*Instructions for the task:* Report the count, and only the count, of lines in the records that include the word "electrónico".

*Material for this task:*
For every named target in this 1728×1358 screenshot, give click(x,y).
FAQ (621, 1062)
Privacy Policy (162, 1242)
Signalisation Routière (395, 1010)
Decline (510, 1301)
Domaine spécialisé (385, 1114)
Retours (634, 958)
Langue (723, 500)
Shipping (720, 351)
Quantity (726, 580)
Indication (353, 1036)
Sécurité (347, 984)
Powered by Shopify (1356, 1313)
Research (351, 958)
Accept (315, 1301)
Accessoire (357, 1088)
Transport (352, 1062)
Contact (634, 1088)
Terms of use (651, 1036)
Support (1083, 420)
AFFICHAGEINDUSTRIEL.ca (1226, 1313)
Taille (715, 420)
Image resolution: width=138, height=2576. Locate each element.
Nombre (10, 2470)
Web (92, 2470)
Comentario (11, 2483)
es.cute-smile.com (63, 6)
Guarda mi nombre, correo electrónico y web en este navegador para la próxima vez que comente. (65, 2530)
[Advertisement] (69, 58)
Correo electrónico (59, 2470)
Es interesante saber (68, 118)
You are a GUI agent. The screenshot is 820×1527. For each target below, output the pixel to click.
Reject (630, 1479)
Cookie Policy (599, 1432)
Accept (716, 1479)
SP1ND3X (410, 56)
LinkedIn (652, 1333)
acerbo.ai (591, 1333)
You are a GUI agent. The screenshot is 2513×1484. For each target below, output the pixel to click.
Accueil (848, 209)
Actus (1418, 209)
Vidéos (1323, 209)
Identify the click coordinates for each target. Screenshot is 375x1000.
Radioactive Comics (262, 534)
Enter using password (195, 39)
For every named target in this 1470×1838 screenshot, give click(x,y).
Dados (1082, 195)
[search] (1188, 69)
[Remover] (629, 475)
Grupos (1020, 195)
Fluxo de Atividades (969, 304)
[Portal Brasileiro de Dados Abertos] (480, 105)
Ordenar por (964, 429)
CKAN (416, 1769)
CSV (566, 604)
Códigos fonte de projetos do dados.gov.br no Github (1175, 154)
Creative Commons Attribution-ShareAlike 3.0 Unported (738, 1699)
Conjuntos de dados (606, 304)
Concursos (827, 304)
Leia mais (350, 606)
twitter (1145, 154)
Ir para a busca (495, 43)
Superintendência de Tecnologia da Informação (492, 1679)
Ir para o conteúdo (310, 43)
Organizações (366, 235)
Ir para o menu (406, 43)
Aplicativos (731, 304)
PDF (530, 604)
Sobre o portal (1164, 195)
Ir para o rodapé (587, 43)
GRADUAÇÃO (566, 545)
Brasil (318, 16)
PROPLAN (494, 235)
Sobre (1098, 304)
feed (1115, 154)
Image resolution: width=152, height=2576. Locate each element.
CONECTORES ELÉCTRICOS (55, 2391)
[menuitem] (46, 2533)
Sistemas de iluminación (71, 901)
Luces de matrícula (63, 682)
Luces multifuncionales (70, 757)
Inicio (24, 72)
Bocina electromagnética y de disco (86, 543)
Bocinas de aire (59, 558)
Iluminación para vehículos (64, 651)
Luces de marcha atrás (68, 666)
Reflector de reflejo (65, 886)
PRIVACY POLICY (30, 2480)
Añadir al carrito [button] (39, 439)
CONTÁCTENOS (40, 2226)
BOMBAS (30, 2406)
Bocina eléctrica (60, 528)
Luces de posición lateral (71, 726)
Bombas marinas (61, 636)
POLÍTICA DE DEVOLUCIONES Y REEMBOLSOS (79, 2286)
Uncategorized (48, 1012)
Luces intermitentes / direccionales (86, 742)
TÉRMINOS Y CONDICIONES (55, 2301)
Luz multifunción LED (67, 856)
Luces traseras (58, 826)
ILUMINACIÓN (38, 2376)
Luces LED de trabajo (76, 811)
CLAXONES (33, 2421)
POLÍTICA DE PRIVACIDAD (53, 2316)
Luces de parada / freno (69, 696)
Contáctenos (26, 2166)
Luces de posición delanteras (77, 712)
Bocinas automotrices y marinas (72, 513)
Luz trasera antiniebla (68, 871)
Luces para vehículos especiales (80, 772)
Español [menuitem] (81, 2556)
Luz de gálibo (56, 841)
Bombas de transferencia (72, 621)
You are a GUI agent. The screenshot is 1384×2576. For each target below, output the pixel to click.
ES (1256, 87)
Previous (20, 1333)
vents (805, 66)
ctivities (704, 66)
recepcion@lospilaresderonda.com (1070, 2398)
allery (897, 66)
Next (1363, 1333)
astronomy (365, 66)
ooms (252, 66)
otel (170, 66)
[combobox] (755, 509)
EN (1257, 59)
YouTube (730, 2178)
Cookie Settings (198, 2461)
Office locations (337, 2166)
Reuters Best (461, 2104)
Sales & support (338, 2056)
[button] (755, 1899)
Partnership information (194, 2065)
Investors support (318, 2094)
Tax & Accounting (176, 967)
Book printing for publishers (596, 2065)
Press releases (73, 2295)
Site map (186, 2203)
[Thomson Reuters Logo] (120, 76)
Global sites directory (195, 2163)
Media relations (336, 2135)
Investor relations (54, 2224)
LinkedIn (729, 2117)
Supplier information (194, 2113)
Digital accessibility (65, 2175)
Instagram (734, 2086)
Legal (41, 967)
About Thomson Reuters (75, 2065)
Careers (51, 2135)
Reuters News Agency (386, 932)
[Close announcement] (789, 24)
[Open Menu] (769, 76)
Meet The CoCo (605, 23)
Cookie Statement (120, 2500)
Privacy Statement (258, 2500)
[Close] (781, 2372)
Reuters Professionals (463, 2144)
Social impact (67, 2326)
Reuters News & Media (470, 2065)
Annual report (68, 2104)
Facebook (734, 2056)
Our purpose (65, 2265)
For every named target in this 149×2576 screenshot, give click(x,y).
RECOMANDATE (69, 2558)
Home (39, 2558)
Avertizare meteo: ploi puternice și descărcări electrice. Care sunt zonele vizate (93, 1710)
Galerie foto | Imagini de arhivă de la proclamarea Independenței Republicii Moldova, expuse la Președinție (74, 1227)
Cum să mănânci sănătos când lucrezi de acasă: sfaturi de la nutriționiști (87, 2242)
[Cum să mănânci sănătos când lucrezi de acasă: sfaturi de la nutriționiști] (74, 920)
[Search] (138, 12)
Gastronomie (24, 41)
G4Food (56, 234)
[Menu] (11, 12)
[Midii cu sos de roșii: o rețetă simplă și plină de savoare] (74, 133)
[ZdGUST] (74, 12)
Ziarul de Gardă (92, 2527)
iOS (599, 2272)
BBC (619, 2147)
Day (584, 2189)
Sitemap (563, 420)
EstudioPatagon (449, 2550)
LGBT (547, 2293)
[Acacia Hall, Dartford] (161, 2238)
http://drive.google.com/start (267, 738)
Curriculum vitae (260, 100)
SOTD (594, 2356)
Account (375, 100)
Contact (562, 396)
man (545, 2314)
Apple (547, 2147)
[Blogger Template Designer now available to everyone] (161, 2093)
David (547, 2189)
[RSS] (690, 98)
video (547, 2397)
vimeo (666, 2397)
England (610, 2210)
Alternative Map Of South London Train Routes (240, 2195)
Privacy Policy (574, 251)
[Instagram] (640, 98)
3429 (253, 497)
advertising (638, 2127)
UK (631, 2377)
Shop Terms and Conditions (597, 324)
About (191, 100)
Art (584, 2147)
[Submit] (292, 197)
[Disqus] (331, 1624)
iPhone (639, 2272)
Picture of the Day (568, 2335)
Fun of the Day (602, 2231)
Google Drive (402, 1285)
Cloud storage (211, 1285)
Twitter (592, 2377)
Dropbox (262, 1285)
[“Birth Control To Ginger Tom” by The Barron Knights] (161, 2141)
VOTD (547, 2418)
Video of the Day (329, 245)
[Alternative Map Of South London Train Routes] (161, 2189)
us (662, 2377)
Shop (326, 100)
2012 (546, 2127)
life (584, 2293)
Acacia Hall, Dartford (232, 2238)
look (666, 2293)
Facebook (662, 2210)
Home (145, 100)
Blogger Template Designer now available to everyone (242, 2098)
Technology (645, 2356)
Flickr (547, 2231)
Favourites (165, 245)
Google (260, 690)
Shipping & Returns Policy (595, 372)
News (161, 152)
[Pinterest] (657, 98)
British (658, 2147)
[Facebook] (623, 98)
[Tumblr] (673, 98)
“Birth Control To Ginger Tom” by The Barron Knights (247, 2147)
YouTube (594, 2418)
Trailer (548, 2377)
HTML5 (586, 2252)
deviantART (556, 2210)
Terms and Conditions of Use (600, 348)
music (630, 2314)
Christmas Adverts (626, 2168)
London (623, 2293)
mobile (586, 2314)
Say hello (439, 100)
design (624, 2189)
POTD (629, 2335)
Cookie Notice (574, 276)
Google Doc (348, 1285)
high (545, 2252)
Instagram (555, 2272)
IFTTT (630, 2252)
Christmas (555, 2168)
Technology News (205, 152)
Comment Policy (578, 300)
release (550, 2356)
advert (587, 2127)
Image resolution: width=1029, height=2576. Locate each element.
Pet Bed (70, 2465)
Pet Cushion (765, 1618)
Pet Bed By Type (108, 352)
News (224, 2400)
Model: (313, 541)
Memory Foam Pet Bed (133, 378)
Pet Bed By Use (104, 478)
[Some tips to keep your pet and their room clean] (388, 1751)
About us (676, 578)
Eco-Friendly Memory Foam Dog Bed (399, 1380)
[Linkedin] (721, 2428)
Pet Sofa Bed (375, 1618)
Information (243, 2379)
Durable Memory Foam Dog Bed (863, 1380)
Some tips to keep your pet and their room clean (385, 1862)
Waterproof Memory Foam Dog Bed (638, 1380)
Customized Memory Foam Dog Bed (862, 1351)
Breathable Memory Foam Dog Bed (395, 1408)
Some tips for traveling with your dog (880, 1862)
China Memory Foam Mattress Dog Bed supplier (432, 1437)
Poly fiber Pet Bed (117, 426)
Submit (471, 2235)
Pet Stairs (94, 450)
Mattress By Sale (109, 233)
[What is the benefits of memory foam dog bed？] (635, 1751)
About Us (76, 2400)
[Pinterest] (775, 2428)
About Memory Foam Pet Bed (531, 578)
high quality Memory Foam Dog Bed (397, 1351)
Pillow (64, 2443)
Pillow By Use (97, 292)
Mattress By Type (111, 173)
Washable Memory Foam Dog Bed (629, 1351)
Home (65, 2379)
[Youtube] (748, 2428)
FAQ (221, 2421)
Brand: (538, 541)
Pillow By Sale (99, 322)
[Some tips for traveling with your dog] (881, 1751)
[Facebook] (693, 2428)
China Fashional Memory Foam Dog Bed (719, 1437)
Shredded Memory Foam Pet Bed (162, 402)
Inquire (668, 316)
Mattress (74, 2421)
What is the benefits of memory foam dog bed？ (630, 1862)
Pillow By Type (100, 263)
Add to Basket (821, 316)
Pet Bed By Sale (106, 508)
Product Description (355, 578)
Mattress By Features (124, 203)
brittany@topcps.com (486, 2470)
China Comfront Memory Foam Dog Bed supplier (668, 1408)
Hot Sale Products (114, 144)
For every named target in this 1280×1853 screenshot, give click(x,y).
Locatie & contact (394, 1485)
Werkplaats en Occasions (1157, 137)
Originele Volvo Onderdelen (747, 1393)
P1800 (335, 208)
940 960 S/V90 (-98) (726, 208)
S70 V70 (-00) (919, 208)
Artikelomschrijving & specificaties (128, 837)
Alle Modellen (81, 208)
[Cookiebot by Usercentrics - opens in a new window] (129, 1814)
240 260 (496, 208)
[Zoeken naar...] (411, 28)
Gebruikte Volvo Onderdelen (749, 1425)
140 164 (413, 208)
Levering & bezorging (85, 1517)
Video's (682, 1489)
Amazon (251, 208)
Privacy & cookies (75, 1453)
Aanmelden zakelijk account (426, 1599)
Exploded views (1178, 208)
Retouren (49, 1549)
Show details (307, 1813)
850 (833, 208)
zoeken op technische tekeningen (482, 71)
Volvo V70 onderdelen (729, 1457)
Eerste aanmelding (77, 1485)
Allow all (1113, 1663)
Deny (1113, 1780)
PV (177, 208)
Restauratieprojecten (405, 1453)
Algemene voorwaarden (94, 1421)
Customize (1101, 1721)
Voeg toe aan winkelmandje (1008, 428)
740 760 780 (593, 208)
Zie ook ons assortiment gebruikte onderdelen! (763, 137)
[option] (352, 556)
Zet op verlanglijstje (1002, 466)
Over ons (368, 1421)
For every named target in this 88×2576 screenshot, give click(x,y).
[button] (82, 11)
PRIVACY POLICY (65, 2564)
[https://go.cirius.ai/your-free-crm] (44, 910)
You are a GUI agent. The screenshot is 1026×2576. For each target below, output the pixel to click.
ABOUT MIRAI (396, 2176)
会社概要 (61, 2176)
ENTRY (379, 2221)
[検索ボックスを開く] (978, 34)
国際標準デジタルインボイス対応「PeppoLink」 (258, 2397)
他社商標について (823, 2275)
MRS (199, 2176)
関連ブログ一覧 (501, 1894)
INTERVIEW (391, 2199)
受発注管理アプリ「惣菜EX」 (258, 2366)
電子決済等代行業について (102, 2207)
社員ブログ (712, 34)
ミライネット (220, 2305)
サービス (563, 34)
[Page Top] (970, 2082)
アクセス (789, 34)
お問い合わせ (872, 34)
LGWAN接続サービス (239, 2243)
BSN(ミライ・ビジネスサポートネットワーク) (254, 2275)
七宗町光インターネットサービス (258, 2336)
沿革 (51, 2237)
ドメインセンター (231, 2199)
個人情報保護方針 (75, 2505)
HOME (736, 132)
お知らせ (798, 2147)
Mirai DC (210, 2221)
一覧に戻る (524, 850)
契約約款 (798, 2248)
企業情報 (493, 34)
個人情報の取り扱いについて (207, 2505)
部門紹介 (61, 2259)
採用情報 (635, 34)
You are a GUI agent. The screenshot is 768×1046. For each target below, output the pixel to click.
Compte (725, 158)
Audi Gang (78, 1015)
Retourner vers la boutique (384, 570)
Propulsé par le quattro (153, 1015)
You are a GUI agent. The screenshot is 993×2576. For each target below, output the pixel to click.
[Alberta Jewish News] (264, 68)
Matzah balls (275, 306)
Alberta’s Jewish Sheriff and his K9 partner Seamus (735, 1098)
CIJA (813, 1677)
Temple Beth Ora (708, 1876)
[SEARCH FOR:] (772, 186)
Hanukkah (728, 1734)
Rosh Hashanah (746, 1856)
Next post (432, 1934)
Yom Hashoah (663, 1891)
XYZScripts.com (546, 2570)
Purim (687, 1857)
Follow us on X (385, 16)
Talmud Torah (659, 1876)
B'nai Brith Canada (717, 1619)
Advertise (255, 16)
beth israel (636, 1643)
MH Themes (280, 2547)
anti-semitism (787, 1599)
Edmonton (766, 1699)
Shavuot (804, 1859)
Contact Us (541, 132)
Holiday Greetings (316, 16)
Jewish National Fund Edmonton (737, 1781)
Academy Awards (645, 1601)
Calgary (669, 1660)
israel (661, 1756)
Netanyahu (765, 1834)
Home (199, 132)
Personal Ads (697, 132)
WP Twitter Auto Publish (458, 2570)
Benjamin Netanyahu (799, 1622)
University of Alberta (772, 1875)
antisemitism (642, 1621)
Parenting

*Expected output:* 2